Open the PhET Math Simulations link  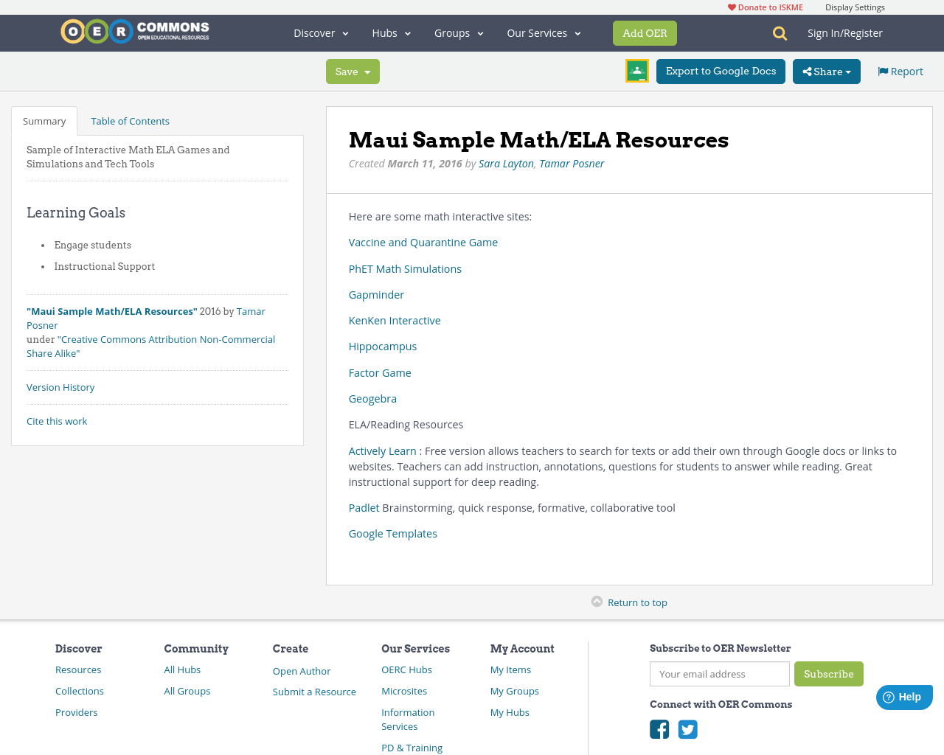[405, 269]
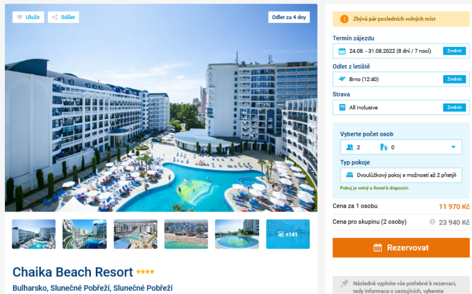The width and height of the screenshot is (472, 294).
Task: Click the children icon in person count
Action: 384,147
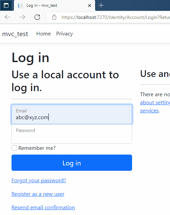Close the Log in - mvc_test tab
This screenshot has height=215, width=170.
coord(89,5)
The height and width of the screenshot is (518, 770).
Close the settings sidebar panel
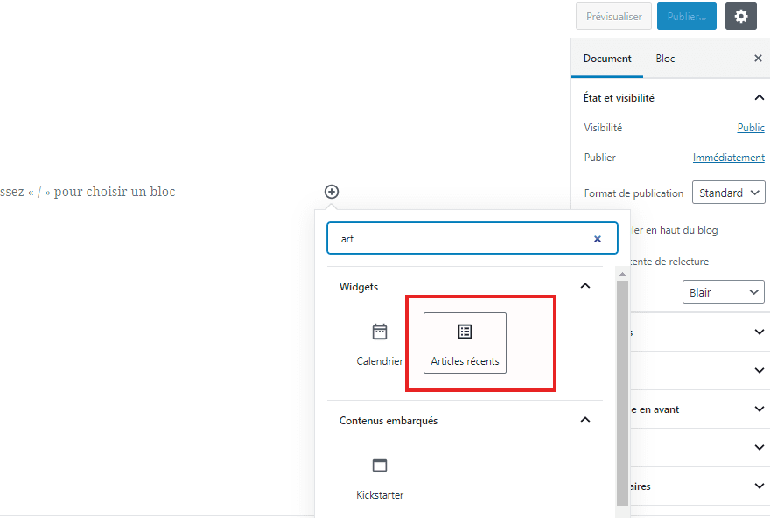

= Description of the task =
Print the records starting at the line that contains "The height and" and ending at the end of the records, exactly as they appear, and leave the pictures out of your answer.

= Solution to this exercise =
The height and width of the screenshot is (518, 770).
Close the settings sidebar panel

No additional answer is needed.